FEPI Strangle Strategy

FEPI (REX FANG & Innovation Equity Premium Income ETF), in the Financial Services sector, (Asset Management - Income industry), listed on NASDAQ.

FEPI employs a covered call strategy, aiming for a balance between generating income and participating in potential gains within the technology sector. Specifically, the fund holds the stocks of its benchmark, the Solactive FANG Innovation Index, and writes slightly out-of-the-money call options on them. This approach capitalizes on the volatility of big-tech firms that is reflected in the option premiums, while limiting some of the potential stock gains. It also provides a small buffer against declines in stock prices. Note that the buffer is limited to the options premiums and may not fully offset underlying security losses. The benchmark is an equal-weighted index comprised of 15 US technology companies, eight of which are core holdings: Apple, Alphabet, Amazon, Meta, Microsoft, Netflix, Nvidia, and Tesla.

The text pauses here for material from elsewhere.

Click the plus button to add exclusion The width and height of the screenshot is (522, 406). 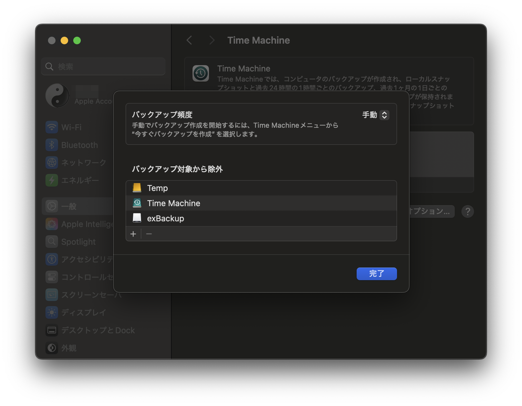coord(133,234)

FEPI (REX FANG & Innovation Equity Premium Income ETF) trades in the Financial Services sector, specifically Asset Management - Income, with a market capitalization of approximately $677.2M, a beta of 1.00 versus the broader market, a 52-week range of 37.9-49.68, average daily share volume of 175K, a public-listing history dating back to 2023. These structural characteristics shape how FEPI etf options price implied volatility around earnings windows, capital events, and macro-driven sector rotations.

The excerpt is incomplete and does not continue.